*** Block opens ***

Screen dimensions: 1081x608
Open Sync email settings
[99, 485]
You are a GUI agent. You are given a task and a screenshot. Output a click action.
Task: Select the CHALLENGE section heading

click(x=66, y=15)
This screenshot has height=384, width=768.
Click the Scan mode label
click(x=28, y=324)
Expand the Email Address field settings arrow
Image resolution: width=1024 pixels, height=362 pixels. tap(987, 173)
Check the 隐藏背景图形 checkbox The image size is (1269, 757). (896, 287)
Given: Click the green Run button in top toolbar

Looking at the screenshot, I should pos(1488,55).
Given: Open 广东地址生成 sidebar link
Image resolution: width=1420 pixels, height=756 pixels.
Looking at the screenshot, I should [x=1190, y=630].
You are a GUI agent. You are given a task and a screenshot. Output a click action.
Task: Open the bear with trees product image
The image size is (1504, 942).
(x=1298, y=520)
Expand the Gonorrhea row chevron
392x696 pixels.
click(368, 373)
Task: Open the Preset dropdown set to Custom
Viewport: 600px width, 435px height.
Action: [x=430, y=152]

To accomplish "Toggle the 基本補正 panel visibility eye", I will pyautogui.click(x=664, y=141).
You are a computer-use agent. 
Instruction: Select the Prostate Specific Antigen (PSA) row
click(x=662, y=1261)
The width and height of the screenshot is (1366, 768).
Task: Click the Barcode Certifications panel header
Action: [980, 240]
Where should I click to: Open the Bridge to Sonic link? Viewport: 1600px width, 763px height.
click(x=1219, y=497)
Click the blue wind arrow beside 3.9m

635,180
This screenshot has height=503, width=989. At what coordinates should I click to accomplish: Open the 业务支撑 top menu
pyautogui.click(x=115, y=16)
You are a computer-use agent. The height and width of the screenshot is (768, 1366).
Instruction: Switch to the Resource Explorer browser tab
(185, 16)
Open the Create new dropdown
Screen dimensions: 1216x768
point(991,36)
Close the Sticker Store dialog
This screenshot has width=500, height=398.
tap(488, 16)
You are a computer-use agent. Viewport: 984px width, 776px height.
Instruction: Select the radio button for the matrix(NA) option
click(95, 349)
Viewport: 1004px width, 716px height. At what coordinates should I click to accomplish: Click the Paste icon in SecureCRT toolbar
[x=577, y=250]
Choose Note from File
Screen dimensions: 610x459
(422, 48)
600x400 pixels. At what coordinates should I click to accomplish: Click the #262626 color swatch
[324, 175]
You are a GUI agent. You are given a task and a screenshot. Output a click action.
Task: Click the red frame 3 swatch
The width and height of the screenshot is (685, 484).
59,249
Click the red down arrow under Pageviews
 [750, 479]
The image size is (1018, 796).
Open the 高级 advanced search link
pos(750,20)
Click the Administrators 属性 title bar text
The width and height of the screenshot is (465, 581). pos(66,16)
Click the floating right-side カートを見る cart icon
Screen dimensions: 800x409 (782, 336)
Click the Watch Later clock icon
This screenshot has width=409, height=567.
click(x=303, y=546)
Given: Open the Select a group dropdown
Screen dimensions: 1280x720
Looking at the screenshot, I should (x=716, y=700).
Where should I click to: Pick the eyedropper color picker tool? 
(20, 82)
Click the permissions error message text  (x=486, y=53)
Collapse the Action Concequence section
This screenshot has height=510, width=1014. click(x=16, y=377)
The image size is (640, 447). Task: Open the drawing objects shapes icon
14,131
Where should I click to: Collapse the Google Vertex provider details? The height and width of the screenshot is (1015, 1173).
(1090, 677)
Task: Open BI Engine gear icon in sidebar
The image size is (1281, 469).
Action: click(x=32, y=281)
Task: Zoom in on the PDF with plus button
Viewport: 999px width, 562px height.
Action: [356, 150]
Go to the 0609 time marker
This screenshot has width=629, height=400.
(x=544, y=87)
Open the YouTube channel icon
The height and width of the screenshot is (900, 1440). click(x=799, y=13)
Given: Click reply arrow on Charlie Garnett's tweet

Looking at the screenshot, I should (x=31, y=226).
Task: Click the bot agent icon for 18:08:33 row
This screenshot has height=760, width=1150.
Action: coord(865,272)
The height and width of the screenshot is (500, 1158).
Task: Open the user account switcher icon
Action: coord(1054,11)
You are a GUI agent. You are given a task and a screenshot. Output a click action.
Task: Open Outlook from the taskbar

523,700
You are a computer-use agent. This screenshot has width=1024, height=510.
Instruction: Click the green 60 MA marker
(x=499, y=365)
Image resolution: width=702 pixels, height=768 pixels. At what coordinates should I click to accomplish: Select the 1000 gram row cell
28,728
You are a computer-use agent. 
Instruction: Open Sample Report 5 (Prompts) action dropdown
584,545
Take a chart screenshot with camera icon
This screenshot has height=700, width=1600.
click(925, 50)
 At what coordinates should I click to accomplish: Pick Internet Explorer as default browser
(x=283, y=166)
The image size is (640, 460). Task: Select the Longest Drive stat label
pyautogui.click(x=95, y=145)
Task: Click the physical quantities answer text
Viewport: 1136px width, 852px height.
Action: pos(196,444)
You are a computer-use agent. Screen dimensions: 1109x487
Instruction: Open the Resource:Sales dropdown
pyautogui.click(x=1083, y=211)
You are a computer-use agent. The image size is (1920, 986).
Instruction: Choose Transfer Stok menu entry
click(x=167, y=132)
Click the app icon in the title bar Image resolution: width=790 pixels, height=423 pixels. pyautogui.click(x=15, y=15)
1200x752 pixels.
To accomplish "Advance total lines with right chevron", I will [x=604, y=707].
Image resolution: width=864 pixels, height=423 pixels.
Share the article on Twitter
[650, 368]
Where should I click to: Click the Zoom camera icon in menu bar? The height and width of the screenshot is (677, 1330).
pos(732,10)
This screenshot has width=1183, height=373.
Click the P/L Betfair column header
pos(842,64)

*** Block closes ***

**About this task:** Nothing should be left out: copy the material exactly.

**Answer:**
Screen dimensions: 1081x608
Open Sync email settings
[99, 485]
You are a GUI agent. You are given a task and a screenshot. Output a click action.
Task: Select the CHALLENGE section heading

click(x=66, y=15)
This screenshot has height=384, width=768.
Click the Scan mode label
click(x=28, y=324)
Expand the Email Address field settings arrow
Image resolution: width=1024 pixels, height=362 pixels. tap(987, 173)
Check the 隐藏背景图形 checkbox The image size is (1269, 757). (896, 287)
Given: Click the green Run button in top toolbar

Looking at the screenshot, I should pos(1488,55).
Given: Open 广东地址生成 sidebar link
Image resolution: width=1420 pixels, height=756 pixels.
Looking at the screenshot, I should [x=1190, y=630].
You are a GUI agent. You are given a task and a screenshot. Output a click action.
Task: Open the bear with trees product image
The image size is (1504, 942).
(x=1298, y=520)
Expand the Gonorrhea row chevron
392x696 pixels.
click(368, 373)
Task: Open the Preset dropdown set to Custom
Viewport: 600px width, 435px height.
Action: [x=430, y=152]

To accomplish "Toggle the 基本補正 panel visibility eye", I will pyautogui.click(x=664, y=141).
You are a computer-use agent. 
Instruction: Select the Prostate Specific Antigen (PSA) row
click(x=662, y=1261)
The width and height of the screenshot is (1366, 768).
Task: Click the Barcode Certifications panel header
Action: [980, 240]
Where should I click to: Open the Bridge to Sonic link? Viewport: 1600px width, 763px height.
click(x=1219, y=497)
Click the blue wind arrow beside 3.9m

635,180
This screenshot has height=503, width=989. At what coordinates should I click to accomplish: Open the 业务支撑 top menu
pyautogui.click(x=115, y=16)
You are a computer-use agent. The height and width of the screenshot is (768, 1366).
Instruction: Switch to the Resource Explorer browser tab
(185, 16)
Open the Create new dropdown
Screen dimensions: 1216x768
point(991,36)
Close the Sticker Store dialog
This screenshot has width=500, height=398.
tap(488, 16)
You are a computer-use agent. Viewport: 984px width, 776px height.
Instruction: Select the radio button for the matrix(NA) option
click(95, 349)
Viewport: 1004px width, 716px height. At what coordinates should I click to accomplish: Click the Paste icon in SecureCRT toolbar
[x=577, y=250]
Choose Note from File
Screen dimensions: 610x459
(422, 48)
600x400 pixels. At what coordinates should I click to accomplish: Click the #262626 color swatch
[324, 175]
You are a GUI agent. You are given a task and a screenshot. Output a click action.
Task: Click the red frame 3 swatch
The width and height of the screenshot is (685, 484).
59,249
Click the red down arrow under Pageviews
 [750, 479]
The image size is (1018, 796).
Open the 高级 advanced search link
pos(750,20)
Click the Administrators 属性 title bar text
The width and height of the screenshot is (465, 581). pos(66,16)
Click the floating right-side カートを見る cart icon
Screen dimensions: 800x409 (782, 336)
Click the Watch Later clock icon
This screenshot has width=409, height=567.
click(x=303, y=546)
Given: Open the Select a group dropdown
Screen dimensions: 1280x720
Looking at the screenshot, I should (x=716, y=700).
Where should I click to: Pick the eyedropper color picker tool? 
(20, 82)
Click the permissions error message text  (x=486, y=53)
Collapse the Action Concequence section
This screenshot has height=510, width=1014. click(x=16, y=377)
The image size is (640, 447). Task: Open the drawing objects shapes icon
14,131
Where should I click to: Collapse the Google Vertex provider details? The height and width of the screenshot is (1015, 1173).
(1090, 677)
Task: Open BI Engine gear icon in sidebar
The image size is (1281, 469).
Action: click(x=32, y=281)
Task: Zoom in on the PDF with plus button
Viewport: 999px width, 562px height.
Action: [356, 150]
Go to the 0609 time marker
This screenshot has width=629, height=400.
(x=544, y=87)
Open the YouTube channel icon
The height and width of the screenshot is (900, 1440). click(x=799, y=13)
Given: Click reply arrow on Charlie Garnett's tweet

Looking at the screenshot, I should (x=31, y=226).
Task: Click the bot agent icon for 18:08:33 row
This screenshot has height=760, width=1150.
Action: coord(865,272)
The height and width of the screenshot is (500, 1158).
Task: Open the user account switcher icon
Action: coord(1054,11)
You are a GUI agent. You are given a task and a screenshot. Output a click action.
Task: Open Outlook from the taskbar

523,700
You are a computer-use agent. This screenshot has width=1024, height=510.
Instruction: Click the green 60 MA marker
(x=499, y=365)
Image resolution: width=702 pixels, height=768 pixels. At what coordinates should I click to accomplish: Select the 1000 gram row cell
28,728
You are a computer-use agent. 
Instruction: Open Sample Report 5 (Prompts) action dropdown
584,545
Take a chart screenshot with camera icon
This screenshot has height=700, width=1600.
click(925, 50)
 At what coordinates should I click to accomplish: Pick Internet Explorer as default browser
(x=283, y=166)
The image size is (640, 460). Task: Select the Longest Drive stat label
pyautogui.click(x=95, y=145)
Task: Click the physical quantities answer text
Viewport: 1136px width, 852px height.
Action: pos(196,444)
You are a computer-use agent. Screen dimensions: 1109x487
Instruction: Open the Resource:Sales dropdown
pyautogui.click(x=1083, y=211)
You are a computer-use agent. The image size is (1920, 986).
Instruction: Choose Transfer Stok menu entry
click(x=167, y=132)
Click the app icon in the title bar Image resolution: width=790 pixels, height=423 pixels. pyautogui.click(x=15, y=15)
1200x752 pixels.
To accomplish "Advance total lines with right chevron", I will [x=604, y=707].
Image resolution: width=864 pixels, height=423 pixels.
Share the article on Twitter
[650, 368]
Where should I click to: Click the Zoom camera icon in menu bar? The height and width of the screenshot is (677, 1330).
pos(732,10)
This screenshot has width=1183, height=373.
Click the P/L Betfair column header
pos(842,64)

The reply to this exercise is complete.